» **Records supplied**
************

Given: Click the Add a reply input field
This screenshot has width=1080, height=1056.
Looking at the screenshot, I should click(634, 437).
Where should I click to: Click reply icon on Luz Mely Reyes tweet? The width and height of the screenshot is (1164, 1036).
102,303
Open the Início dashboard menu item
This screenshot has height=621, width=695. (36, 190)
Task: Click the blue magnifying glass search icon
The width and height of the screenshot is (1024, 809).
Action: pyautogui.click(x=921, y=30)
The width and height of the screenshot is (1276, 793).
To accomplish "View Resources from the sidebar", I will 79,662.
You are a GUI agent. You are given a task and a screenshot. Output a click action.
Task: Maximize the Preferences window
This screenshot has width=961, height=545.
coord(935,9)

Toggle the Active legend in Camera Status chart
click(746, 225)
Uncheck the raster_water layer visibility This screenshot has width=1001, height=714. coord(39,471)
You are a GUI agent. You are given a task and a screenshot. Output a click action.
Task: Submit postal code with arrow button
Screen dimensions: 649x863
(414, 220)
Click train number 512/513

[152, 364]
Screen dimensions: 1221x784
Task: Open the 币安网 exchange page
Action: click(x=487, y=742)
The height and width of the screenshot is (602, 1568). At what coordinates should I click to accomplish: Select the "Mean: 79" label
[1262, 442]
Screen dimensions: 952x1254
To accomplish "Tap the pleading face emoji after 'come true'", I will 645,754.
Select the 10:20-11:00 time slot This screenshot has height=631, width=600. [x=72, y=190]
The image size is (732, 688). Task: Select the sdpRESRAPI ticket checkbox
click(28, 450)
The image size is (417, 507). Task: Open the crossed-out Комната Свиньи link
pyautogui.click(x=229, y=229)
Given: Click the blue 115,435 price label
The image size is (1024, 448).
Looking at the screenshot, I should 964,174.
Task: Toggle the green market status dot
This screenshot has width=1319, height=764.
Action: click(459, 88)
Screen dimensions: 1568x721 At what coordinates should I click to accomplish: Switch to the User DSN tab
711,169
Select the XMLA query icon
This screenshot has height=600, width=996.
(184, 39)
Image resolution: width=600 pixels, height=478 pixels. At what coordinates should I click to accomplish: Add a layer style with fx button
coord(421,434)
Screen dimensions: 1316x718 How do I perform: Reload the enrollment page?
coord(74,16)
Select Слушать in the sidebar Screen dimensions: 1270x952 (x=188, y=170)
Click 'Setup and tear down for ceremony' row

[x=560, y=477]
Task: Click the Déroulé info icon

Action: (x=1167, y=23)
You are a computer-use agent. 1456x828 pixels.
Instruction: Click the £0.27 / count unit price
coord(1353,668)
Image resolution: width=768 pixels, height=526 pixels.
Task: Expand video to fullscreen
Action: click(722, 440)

************

» **Work instructions**
All the entries should be written out again precisely.

» **Output for this exercise**
Given: Click the Add a reply input field
This screenshot has width=1080, height=1056.
Looking at the screenshot, I should click(634, 437).
Where should I click to: Click reply icon on Luz Mely Reyes tweet? The width and height of the screenshot is (1164, 1036).
102,303
Open the Início dashboard menu item
This screenshot has height=621, width=695. (36, 190)
Task: Click the blue magnifying glass search icon
The width and height of the screenshot is (1024, 809).
Action: pyautogui.click(x=921, y=30)
The width and height of the screenshot is (1276, 793).
To accomplish "View Resources from the sidebar", I will 79,662.
You are a GUI agent. You are given a task and a screenshot. Output a click action.
Task: Maximize the Preferences window
This screenshot has width=961, height=545.
coord(935,9)

Toggle the Active legend in Camera Status chart
click(746, 225)
Uncheck the raster_water layer visibility This screenshot has width=1001, height=714. coord(39,471)
You are a GUI agent. You are given a task and a screenshot. Output a click action.
Task: Submit postal code with arrow button
Screen dimensions: 649x863
(414, 220)
Click train number 512/513

[152, 364]
Screen dimensions: 1221x784
Task: Open the 币安网 exchange page
Action: click(x=487, y=742)
The height and width of the screenshot is (602, 1568). At what coordinates should I click to accomplish: Select the "Mean: 79" label
[1262, 442]
Screen dimensions: 952x1254
To accomplish "Tap the pleading face emoji after 'come true'", I will 645,754.
Select the 10:20-11:00 time slot This screenshot has height=631, width=600. [x=72, y=190]
The image size is (732, 688). Task: Select the sdpRESRAPI ticket checkbox
click(28, 450)
The image size is (417, 507). Task: Open the crossed-out Комната Свиньи link
pyautogui.click(x=229, y=229)
Given: Click the blue 115,435 price label
The image size is (1024, 448).
Looking at the screenshot, I should 964,174.
Task: Toggle the green market status dot
This screenshot has width=1319, height=764.
Action: click(459, 88)
Screen dimensions: 1568x721 At what coordinates should I click to accomplish: Switch to the User DSN tab
711,169
Select the XMLA query icon
This screenshot has height=600, width=996.
(184, 39)
Image resolution: width=600 pixels, height=478 pixels. At what coordinates should I click to accomplish: Add a layer style with fx button
coord(421,434)
Screen dimensions: 1316x718 How do I perform: Reload the enrollment page?
coord(74,16)
Select Слушать in the sidebar Screen dimensions: 1270x952 (x=188, y=170)
Click 'Setup and tear down for ceremony' row

[x=560, y=477]
Task: Click the Déroulé info icon

Action: (x=1167, y=23)
You are a computer-use agent. 1456x828 pixels.
Instruction: Click the £0.27 / count unit price
coord(1353,668)
Image resolution: width=768 pixels, height=526 pixels.
Task: Expand video to fullscreen
Action: click(722, 440)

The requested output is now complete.